Like in the airliner business, time is money. The faster you can relaunch, more money you save. Elon's goal is to have both stages land in the same place they launched from, clean em up a bit, refuel, and relaunch in a matter of days (or hours). Like an airliner.

Comment Fad diets based on new "science" (Score 1) 166

after so much BS over the years, I think we should disregard any further studies proclaiming great health benefits of (____) and just rely on common sense.

Common sense tells me that the best things to eat for an animal species is what it's evolved to eat in its natural habitat. Pomegranates might be awesome food but not for lions.

For humans, that would be 2 million years of eating nuts and fruits and clams and fish and some red meat on occasion.

Comment Wow nerds with heads buried in their rectums (Score 0) 236

Yes computers and internet are important but let's not get ahead of ourselves. The most important engineering currently being done is still analog, like reusable rockets and fusion reactors. These rank slightly higher on the scale of importance to humanity than the guys making internet-connected refrigerators and targeted website ads.

Reminds me a few years ago when some dudes running websites voted "the internet" the most important invention in human history. It's as if they never heard of agriculture, or fire, or electricity, or indoor plumbing, or any number of things that are keeping these idiots alive.

Comment Re:Regardless (Score 1) 387

It's funny, I was watching Nat Geo and they were showing a program about dinosaurs. They described the Cretaceous world that dinosaurs lived in, and explained how life forms (both plant and animal) were able to reach such gigantic size. Highlights: higher CO2 levels in the atmosphere (higher than today even with all the man-made carbon emissions) which led to gigantic forests. Higher oxygen levels which enabled animals to grow bigger. Hotter temperatures (than today), higher humidity and rainfall.

The narrator described it as a "hot and steamy jungle paradise thriving with life". Which was ended by a gigantic asteroid strike.

An hour later the same channel (Nat Geo) showed a program on climate change and how increasing CO2 levels in the atmosphere will lead to irreversible runaway global warming which will doom everyone and everything and turn the earth into a barren wasteland.

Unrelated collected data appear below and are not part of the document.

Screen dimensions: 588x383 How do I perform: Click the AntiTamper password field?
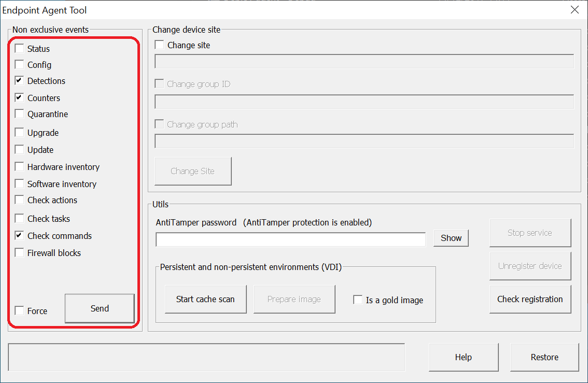290,239
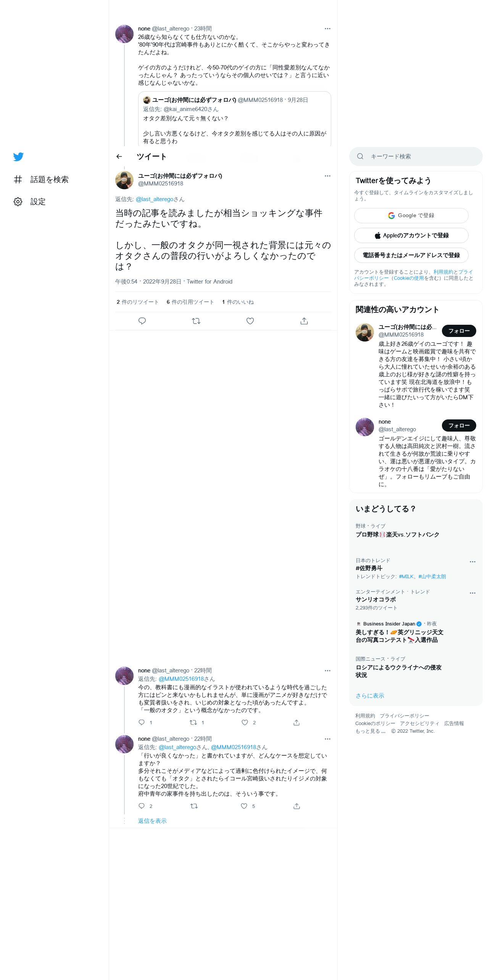490x980 pixels.
Task: Show hidden replies via 返信を表示
Action: click(152, 821)
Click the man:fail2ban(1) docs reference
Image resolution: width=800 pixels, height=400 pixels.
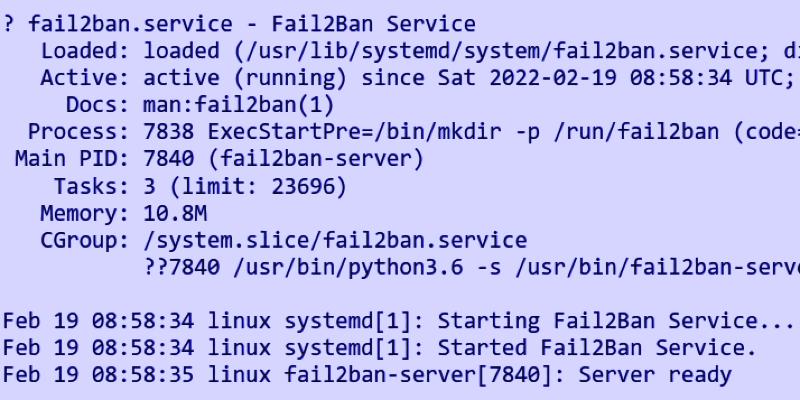click(x=239, y=105)
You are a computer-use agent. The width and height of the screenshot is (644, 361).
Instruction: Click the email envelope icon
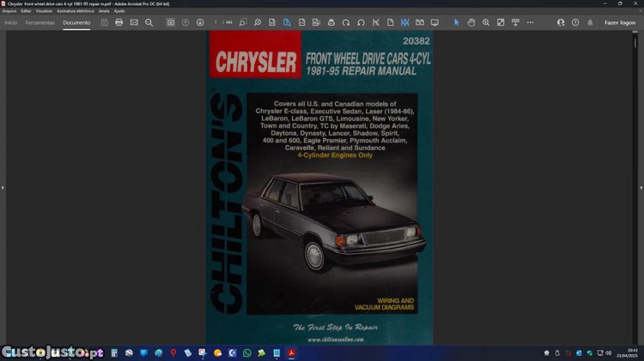tap(134, 22)
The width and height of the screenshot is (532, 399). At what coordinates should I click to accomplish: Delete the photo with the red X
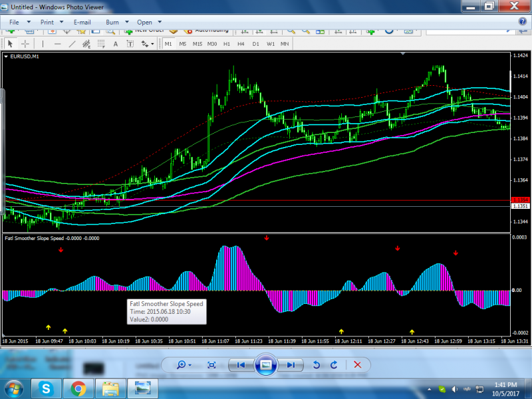(358, 364)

Comment Re:but that's the problem with the turing test... (Score 4, Interesting) 309

The test as specified by Alan Turing involves a human judge sitting in front of two terminals. One is a computer and the other is human-operated. The judge asks both terminals questions and tries to figure out which one is computer and which is human. It's quite specific.

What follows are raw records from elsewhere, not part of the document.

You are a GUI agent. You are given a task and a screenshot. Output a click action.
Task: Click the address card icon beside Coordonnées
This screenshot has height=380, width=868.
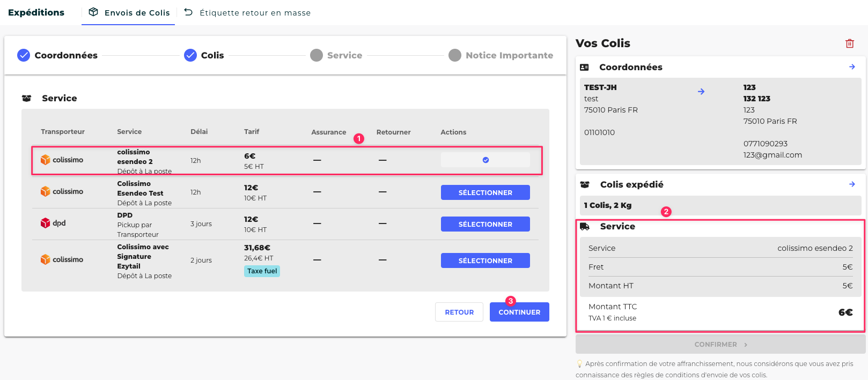585,68
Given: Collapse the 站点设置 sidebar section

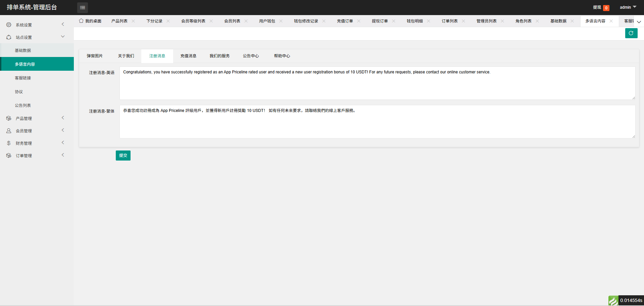Looking at the screenshot, I should coord(63,37).
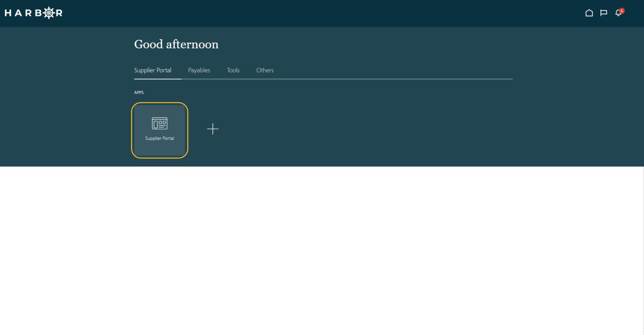Viewport: 644px width, 335px height.
Task: Add a new app with plus icon
Action: coord(213,129)
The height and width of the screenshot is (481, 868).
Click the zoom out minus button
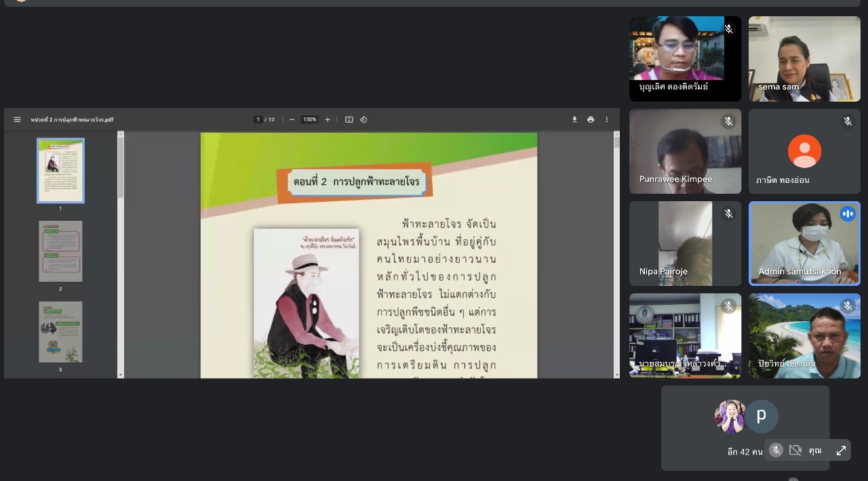coord(292,120)
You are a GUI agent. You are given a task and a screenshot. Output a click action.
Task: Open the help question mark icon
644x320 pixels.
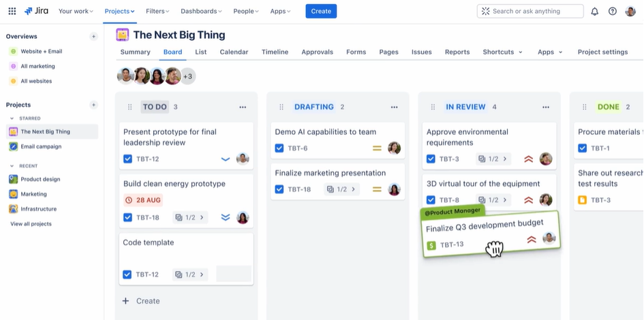[x=612, y=11]
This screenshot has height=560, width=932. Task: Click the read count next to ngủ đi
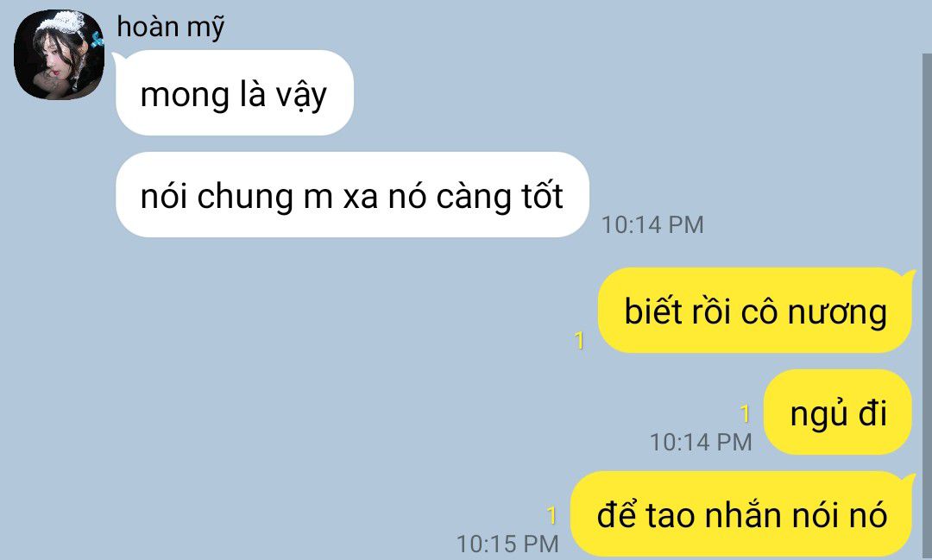point(746,413)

It does not involve unsuspecting normal people in everyday situations who are duped into thinking they're interacting with a human... that would be quite easy. For instance if somebody asked the TigerDirect customer service chat window questions they have about a product and receive a good answer, they might not suspect it's a bot. Doesn't mean the TigerDirect bot passed the Turing test.

Turing also didn't say anything about crippling the test by making it a child who doesn't speak fluent English.

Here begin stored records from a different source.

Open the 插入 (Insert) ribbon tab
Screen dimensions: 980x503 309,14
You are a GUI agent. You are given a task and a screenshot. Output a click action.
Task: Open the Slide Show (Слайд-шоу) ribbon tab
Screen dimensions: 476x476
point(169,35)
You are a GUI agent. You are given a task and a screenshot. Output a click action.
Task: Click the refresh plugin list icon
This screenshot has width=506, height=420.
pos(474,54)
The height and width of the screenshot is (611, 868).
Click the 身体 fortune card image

Comment Thoughtcrime (Score 2) 398

Remember racism is not illegal. Discrimination based on race in the workplace is.

Thoughtcrime is currently not illegal, but they (the media + the powers that be) are trying their damned hardest to make it so.

Remember that guy, Harvard University President or something, he was caught saying "maybe we shouldn't be so obsessed with pushing more women into math/science, after all women on average show less aptitude in those fields". He was vilified in the media as being worse than the Devil and Hitler combined. He was fired like the next day. All for saying what pretty much every average Joe knows already.

I swear, I'm all for high tech and scientific research, except when it comes to mental technology. Because if they ever make a thought detector, you just KNOW they're gonna use it to sniff out people with impure thoughts and round them up. They're trying to do it right now even though they don't have a mental detector.